Este artículo fue originalmente publicado por el autor en El Periódico Extremadura.
El último informe de la Fiscalía General del Estado nos
advierte de un aumento alarmante de conductas violentas en niños y
adolescentes, incluyendo agresiones sexuales y homicidios. La Fiscalía
relaciona este aumento con la proliferación de bandas juveniles violentas, que
parecen estar extendiéndose más allá de las grandes ciudades. Pero el asunto
quizás sea un poco más complicado.
Antes de nada es difícil de creer que el problema se reduzca
a la simple existencia de bandas juveniles. Las pandillas existen desde hace
mucho. No pocos de los que hoy peinamos canas tuvimos algo que ver con las
tribus urbanas de los 70 y 80. Y todos recordamos decenas de películas, algunas
memorables (West Side Story, The Wandered, Grease…), sobre
jóvenes pandilleros norteamericanos dándose mamporros. Cosa que no implicaba,
ni mucho menos, un aumento de la violencia juvenil como el que refleja el
informe citado. ¿Entonces?
Tal vez el problema se vea más claro pensando en lo que
significa pertenecer hoy a una de esas pandillas juveniles, en contraposición a
lo que suponía hace tres o cuatro décadas.

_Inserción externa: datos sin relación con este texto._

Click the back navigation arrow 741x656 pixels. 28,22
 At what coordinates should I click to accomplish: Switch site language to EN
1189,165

Pertenecer a un grupo juvenil era
entonces una parte más de los ritos de paso a la edad adulta; integrarte ahora
en ellos parece una salida desesperada para chicos que no tienen la más mínima
confianza en que exista ninguna «edad adulta».
Fíjense que el argumento de aquellas películas de jóvenes
rebeldes que marcaron nuestra adolescencia (especialmente a los chicos) era
siempre el de cierto ritual de tránsito a la madurez: unos mismos personajes
arquetípicos, expuestos a aventuras en las que ponían a prueba sus virtudes
varoniles (valentía, lealtad, camaradería, etc.), y que acababan por dejar a un
lado la cazadora de cuero para casarse con la chica que habían dejado preñada o
marcharse a la universidad que les correspondía por su estatus. El mensaje
escasamente subliminal era claro: uno podía jugar a ser rebelde, e incluso a
coquetear con el delito, hasta que comprendía que el orden social era la
prolongación natural de la propia subversión pandillera, y pasaba entonces a integrarse
en los grupos de referencia (en las “pandillas”) de los adultos: la familia, la
hermandad universitaria, el ejército, la empresa…

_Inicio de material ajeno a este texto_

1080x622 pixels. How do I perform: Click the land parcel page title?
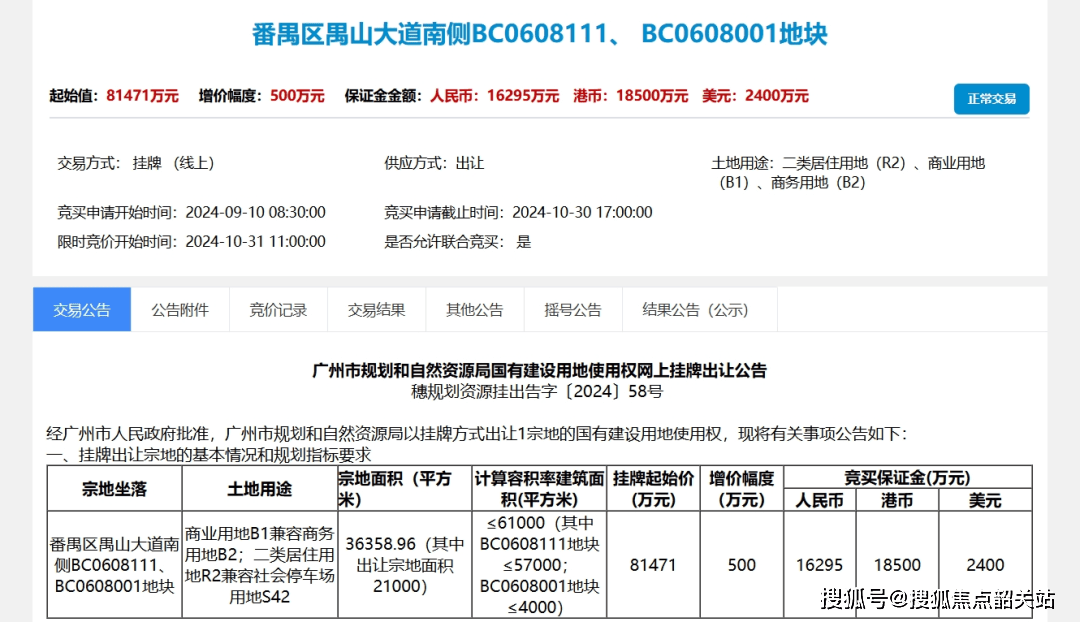point(539,34)
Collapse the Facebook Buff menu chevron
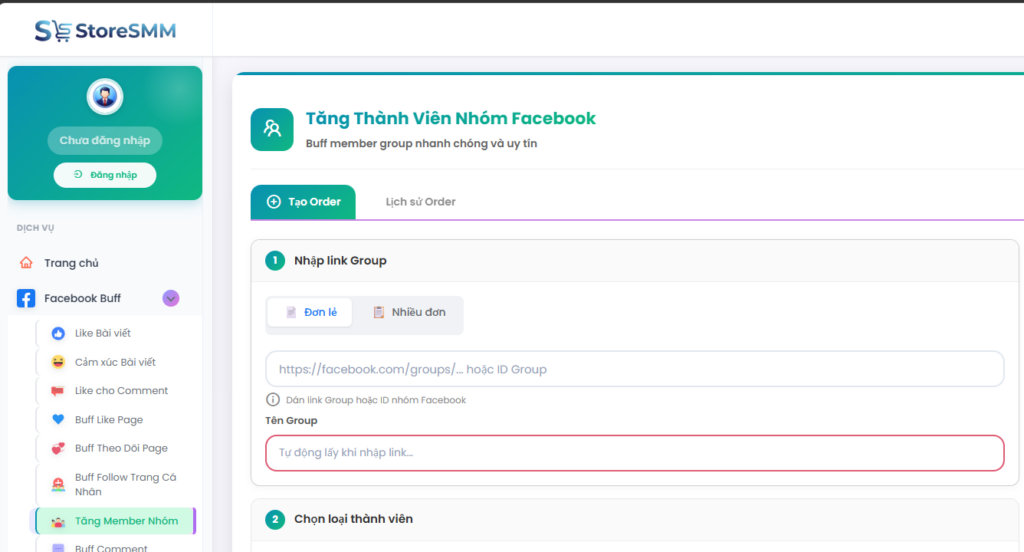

¿Qué pasa, por el contrario, en las pandillas que proliferan
hoy en la periferia de ciudades como Madrid y se extienden por todos sitios? Lo
primero es que estas nuevas pandillas no son asociables a un ritual de paso
entre formas de sociabilidad más o menos asentadas (de la familia a los grupos
de referencia adultos ligados al trabajo), sino más bien a una estructura estable
que las sustituye a todas. Esta estructura, a imitación de las maras y otros
grupos parecidos, llegan, de hecho, a suplir el papel de la familia para sus
miembros más jóvenes y operan como entorno laboral alternativo (pequeña
delincuencia, tráfico de drogas, extorsión) para los más mayores, de manera que
te captan en la infancia y te retienen para siempre, como las sectas o las
familias mafiosas.
El por qué proliferan las pandillas inspiradas en este
modelo es una pregunta complicada, y seguramente tiene que ver con fenómenos
socioculturales a gran escala, como la desarticulación de la familia
tradicional y de sus valores, la precariedad laboral y la falta de arraigo
social que esto provoca, o el debilitamiento general de los lazos sociales,
sustituidos hoy por conexiones virtuales intercambiables y de baja intensidad.
La «pandilla
tribal»
que suponen maras y similares supone, de hecho, una propuesta comunitaria que,
con sus valores, fines, señas de identidad y lazos socioafectivos, constituye
un mundo completo y concreto que oponer al anónimo y desangelado supermercado
cultural y humano que ofrece la «aldea global».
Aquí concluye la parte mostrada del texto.